Comment on Please suggest some good self-hostable RAG for my LLM.
brucethemoose@lemmy.world 5 weeks agoI have an old Lenovo laptop with an NVIDIA graphics card.
@Maroon@lemmy.world The biggest question is what graphics card, but generally speaking this is… less than ideal.
To answer your question, Open Web UI is the new hotness: github.com/open-webui/open-webui
I personally use exui for a lot of my LLM work, but that’s because I’m an uber minimalist.

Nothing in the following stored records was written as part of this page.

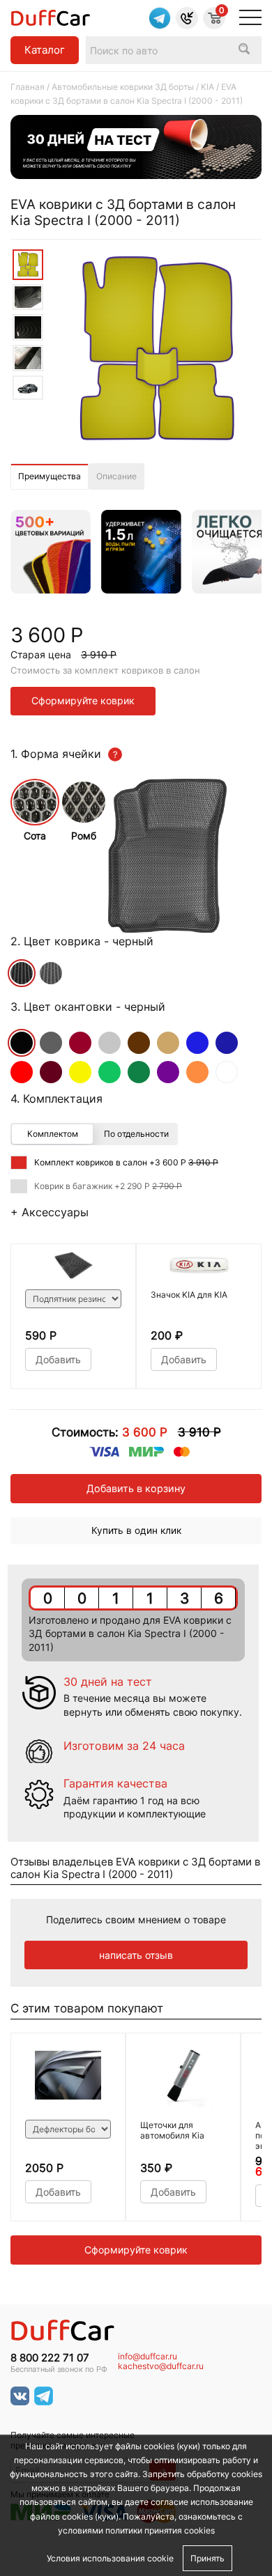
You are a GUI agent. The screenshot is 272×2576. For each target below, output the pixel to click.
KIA (207, 87)
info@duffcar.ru (147, 2356)
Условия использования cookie (110, 2558)
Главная (27, 87)
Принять (207, 2558)
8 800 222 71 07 (49, 2358)
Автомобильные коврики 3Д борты (123, 87)
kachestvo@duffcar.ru (161, 2366)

And on your setup, I would host the best model you can on kobold.cpp or the built-in llama.cpp server (just not Ollama) and use Open Web UI as your front end. You can also use llama.cpp to host an embeddings model for RAG, if you wish.
This is a general ranking of the “best” models for document answering and summarization: huggingface.co/…/Hallucination-evaluation-leaderb…
…But generally, I prefer to not mess with RAG retrieval and just slap the context I want into the LLM myself, and for this, the performance of your machine is kind of critical (dependong on just how much “context” you want it to cover. I know this is !selfhosted, but once you get your setup dialed in, you may consider making calls to an API like Groq, Cerebras or whatever, or even renting a Runpod GPU instance if that’s in your time/money budget.
kwa@lemmy.zip 5 weeks ago
I’m new to this and I was wondering why you don’t recommend ollama? This is the first one I managed to run and it seemed decent but if there are better alternatives I’m interested
brucethemoose@lemmy.world 5 weeks ago
Pretty much everything has an API :P
ollama is OK because its easy and automated, but you can get higher performance, better vram efficiency, and better samplers from either kobold.cpp or tabbyAPI.
I’d recommend kobold.cpp for very short context (like 4K or less) or if you need to partially offload the model to CPU. Otherwise TabbyAPI, as it’s generally faster (but GPU only) and much better at long context through its great k/v cache quantization).
They all have OpenAI APIs, though kobold.cpp also has its own web ui.